E conclui: “Portanto, se não se quer expor ao arbítrio dos homens a missão de gerar a vida, devem-se reconhecer necessariamente limites intransponíveis no domínio do homem sobre o próprio corpo e as suas funções; limites que a nenhum homem, seja ele simples cidadão privado, ou investido de autoridade, é lícito ultrapassar. E esses mesmos limites não podem ser determinados senão pelo respeito devido à integridade do organismo humano e das suas funções naturais, segundo os princípios acima recordados e segundo a reta inteligência do ‘princípio de totalidade’, ilustrado pelo nosso predecessor Pio XII”. Ademais, nos números 28 a 30 da “Humanae Vitae”, Paulo VI chama à responsabilidade os sacerdotes e bispos quanto ao conteúdo do rico documento sobre a moral matrimonial aberta à vida com responsabilidade. Luciani obedeceu e deu-nos exemplo de obediência à Igreja, mãe e mestra.

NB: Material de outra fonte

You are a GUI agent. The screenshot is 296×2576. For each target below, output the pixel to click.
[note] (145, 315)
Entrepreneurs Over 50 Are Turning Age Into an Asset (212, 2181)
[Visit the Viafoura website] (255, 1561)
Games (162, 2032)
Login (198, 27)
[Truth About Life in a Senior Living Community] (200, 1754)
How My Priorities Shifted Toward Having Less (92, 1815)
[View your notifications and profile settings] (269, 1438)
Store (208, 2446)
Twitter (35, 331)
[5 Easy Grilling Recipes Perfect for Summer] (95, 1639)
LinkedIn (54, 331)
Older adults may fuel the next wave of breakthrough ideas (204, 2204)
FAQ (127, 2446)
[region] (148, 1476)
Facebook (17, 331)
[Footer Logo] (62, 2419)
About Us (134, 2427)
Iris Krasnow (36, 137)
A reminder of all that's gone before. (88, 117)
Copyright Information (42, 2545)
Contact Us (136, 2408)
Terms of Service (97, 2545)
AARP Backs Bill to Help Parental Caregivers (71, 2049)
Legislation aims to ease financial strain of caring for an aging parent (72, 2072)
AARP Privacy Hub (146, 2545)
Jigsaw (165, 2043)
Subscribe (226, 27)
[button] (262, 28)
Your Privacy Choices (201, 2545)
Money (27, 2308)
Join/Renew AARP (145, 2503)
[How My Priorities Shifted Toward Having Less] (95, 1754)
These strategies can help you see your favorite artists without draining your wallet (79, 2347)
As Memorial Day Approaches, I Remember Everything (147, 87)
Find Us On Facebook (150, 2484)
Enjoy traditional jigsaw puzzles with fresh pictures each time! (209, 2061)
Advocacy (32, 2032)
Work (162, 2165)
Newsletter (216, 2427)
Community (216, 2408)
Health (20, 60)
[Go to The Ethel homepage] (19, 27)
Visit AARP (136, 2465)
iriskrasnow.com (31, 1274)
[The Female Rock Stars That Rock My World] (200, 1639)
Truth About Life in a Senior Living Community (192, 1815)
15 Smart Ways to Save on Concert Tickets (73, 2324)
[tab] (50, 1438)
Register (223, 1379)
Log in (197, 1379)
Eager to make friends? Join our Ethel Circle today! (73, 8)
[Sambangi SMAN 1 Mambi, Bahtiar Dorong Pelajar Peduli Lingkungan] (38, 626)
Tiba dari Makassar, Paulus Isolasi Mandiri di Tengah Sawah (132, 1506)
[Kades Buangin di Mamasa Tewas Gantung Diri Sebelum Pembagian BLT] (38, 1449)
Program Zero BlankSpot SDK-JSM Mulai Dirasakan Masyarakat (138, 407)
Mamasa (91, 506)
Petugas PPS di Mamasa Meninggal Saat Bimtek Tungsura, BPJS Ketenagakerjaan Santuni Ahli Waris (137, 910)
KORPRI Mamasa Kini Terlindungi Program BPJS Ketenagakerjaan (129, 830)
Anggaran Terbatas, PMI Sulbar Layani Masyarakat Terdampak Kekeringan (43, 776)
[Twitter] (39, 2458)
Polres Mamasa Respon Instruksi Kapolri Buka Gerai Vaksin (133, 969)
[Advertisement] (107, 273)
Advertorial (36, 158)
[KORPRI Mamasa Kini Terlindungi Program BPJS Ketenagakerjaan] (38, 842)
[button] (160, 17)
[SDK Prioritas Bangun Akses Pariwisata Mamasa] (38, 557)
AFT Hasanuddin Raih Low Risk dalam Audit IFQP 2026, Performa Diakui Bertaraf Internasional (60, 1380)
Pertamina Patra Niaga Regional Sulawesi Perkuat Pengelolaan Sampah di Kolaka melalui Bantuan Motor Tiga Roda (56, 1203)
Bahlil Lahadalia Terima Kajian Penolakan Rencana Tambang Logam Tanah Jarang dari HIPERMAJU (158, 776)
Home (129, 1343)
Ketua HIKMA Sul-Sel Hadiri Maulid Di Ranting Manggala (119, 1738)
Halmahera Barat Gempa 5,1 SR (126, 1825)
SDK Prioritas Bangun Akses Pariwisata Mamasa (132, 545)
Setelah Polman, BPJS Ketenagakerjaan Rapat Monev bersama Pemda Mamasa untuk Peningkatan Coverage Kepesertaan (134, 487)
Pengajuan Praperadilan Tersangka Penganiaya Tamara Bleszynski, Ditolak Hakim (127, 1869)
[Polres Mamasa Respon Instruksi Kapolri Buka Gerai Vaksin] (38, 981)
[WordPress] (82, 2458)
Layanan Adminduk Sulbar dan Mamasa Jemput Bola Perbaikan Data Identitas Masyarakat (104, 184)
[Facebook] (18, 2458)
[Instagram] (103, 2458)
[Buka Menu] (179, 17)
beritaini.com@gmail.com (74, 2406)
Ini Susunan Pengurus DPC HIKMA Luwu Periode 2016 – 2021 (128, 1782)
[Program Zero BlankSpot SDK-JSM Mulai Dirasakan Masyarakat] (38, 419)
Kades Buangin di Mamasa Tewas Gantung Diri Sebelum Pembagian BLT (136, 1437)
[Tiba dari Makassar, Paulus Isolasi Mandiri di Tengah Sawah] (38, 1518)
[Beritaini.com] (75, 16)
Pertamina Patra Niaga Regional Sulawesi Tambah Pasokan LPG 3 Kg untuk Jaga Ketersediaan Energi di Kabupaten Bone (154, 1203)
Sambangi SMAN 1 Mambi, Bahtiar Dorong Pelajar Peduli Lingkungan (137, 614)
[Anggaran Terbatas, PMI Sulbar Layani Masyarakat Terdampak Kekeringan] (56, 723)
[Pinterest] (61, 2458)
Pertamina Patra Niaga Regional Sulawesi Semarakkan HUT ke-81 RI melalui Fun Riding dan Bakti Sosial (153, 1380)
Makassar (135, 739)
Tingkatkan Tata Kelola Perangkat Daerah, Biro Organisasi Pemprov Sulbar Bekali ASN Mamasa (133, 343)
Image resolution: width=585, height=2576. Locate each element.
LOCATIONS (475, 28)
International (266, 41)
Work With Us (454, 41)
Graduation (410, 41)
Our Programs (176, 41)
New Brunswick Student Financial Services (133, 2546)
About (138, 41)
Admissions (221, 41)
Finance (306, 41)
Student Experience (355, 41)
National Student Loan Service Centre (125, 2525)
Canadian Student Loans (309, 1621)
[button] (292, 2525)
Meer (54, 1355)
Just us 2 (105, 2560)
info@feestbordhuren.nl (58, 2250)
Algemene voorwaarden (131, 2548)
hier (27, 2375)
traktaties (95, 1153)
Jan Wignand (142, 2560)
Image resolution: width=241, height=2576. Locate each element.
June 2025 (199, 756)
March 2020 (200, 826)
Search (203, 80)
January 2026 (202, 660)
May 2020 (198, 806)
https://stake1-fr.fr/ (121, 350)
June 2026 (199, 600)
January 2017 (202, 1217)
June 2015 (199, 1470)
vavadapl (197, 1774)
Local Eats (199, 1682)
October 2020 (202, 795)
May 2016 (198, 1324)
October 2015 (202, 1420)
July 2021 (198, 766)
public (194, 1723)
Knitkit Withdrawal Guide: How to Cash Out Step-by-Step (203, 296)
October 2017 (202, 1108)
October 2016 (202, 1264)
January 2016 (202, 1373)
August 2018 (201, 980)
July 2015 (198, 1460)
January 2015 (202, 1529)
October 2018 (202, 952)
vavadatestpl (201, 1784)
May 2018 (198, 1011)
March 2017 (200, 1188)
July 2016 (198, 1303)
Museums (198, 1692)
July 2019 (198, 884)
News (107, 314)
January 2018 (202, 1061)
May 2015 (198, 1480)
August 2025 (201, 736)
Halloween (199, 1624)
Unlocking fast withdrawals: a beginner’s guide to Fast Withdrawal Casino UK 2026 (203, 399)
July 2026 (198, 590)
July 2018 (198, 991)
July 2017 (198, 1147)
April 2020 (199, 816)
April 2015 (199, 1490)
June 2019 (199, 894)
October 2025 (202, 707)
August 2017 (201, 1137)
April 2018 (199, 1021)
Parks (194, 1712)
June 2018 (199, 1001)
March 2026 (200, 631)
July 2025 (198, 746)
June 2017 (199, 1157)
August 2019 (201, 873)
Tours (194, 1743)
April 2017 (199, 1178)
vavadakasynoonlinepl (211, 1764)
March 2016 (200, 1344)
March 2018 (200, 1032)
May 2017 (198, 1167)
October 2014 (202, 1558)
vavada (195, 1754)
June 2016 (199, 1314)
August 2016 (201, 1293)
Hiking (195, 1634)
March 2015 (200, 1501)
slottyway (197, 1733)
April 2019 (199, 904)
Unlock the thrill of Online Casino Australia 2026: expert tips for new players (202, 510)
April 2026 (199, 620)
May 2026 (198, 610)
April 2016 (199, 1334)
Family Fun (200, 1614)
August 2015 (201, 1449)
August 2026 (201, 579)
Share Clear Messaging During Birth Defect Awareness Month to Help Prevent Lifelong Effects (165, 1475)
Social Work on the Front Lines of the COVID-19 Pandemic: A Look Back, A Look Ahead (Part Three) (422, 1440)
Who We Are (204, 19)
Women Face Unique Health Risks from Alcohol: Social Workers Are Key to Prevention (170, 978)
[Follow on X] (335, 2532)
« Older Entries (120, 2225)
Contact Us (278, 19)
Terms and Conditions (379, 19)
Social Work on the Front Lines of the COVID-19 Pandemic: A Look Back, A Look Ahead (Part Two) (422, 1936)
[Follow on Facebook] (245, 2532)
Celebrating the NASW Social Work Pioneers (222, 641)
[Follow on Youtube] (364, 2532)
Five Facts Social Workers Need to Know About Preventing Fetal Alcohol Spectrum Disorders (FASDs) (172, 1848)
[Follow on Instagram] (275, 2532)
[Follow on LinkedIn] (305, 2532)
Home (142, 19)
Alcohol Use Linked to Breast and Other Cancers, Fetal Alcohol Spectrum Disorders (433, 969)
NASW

Falecido Paulo VI, o grande pontífice incompreendido por alguns, o conclave (reunião dos cardeais votantes) elegeu, em 26 de agosto de 1978, em poucas horas, Albino Luciani para ser o novo bispo de Roma. Seu nome escolhido foi João Paulo – (depois chamado de I, porque teve outro João Paulo, o II) –, em homenagem a dois Papas santos, seus predecessores: São João XXIII (1958-1963) e São Paulo VI (1963-1978). Seu pontificado durou apenas 33 dias; foi, portanto, um dos mais breves da história. Todavia, deixou sua marca como “o Papa sorriso”, qualidade que atraiu a não poucas pessoas mundo afora. Importa, no entanto, dizer que um dos grandes atrativos de seu brevíssimo magistério foi a recordação bíblica (Is 49,15) de Deus como nosso pai e mãe.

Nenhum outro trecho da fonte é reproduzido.